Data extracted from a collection

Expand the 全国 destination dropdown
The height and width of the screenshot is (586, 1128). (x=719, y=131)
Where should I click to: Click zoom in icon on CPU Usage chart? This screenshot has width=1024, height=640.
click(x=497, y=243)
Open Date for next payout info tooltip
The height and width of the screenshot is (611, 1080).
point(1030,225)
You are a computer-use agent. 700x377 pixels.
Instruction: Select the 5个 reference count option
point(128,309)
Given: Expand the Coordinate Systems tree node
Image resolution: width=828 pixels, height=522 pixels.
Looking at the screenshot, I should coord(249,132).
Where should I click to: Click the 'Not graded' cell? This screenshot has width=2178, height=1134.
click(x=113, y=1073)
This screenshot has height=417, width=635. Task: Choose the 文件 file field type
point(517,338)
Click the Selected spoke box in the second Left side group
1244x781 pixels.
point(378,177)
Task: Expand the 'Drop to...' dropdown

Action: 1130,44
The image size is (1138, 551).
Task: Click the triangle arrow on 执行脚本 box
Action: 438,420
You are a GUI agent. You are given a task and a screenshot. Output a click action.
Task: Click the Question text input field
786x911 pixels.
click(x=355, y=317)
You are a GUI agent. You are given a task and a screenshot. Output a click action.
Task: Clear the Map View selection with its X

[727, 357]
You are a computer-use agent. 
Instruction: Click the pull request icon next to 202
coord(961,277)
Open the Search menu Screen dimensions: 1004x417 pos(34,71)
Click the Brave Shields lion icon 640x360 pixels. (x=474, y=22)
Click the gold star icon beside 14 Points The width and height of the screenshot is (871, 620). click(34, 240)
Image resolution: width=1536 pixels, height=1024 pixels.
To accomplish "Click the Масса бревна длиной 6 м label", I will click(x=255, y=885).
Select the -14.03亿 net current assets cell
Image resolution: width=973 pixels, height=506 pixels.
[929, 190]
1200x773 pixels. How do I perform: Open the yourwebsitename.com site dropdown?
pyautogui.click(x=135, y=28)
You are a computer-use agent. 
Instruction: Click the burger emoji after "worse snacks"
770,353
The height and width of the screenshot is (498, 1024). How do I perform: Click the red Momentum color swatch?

_How to complete this task:_
All of the data, start to finish: please output it exactly.

_Written answer:_
Expand the 全国 destination dropdown
The height and width of the screenshot is (586, 1128). (x=719, y=131)
Where should I click to: Click zoom in icon on CPU Usage chart? This screenshot has width=1024, height=640.
click(x=497, y=243)
Open Date for next payout info tooltip
The height and width of the screenshot is (611, 1080).
point(1030,225)
You are a computer-use agent. 700x377 pixels.
Instruction: Select the 5个 reference count option
point(128,309)
Given: Expand the Coordinate Systems tree node
Image resolution: width=828 pixels, height=522 pixels.
Looking at the screenshot, I should coord(249,132).
Where should I click to: Click the 'Not graded' cell? This screenshot has width=2178, height=1134.
click(x=113, y=1073)
This screenshot has height=417, width=635. Task: Choose the 文件 file field type
point(517,338)
Click the Selected spoke box in the second Left side group
1244x781 pixels.
point(378,177)
Task: Expand the 'Drop to...' dropdown

Action: 1130,44
The image size is (1138, 551).
Task: Click the triangle arrow on 执行脚本 box
Action: 438,420
You are a GUI agent. You are given a task and a screenshot. Output a click action.
Task: Click the Question text input field
786x911 pixels.
click(x=355, y=317)
You are a GUI agent. You are given a task and a screenshot. Output a click action.
Task: Clear the Map View selection with its X

[727, 357]
You are a computer-use agent. 
Instruction: Click the pull request icon next to 202
coord(961,277)
Open the Search menu Screen dimensions: 1004x417 pos(34,71)
Click the Brave Shields lion icon 640x360 pixels. (x=474, y=22)
Click the gold star icon beside 14 Points The width and height of the screenshot is (871, 620). click(34, 240)
Image resolution: width=1536 pixels, height=1024 pixels.
To accomplish "Click the Масса бревна длиной 6 м label", I will click(x=255, y=885).
Select the -14.03亿 net current assets cell
Image resolution: width=973 pixels, height=506 pixels.
[929, 190]
1200x773 pixels. How do I perform: Open the yourwebsitename.com site dropdown?
pyautogui.click(x=135, y=28)
You are a computer-use agent. 
Instruction: Click the burger emoji after "worse snacks"
770,353
The height and width of the screenshot is (498, 1024). How do I perform: Click the red Momentum color swatch?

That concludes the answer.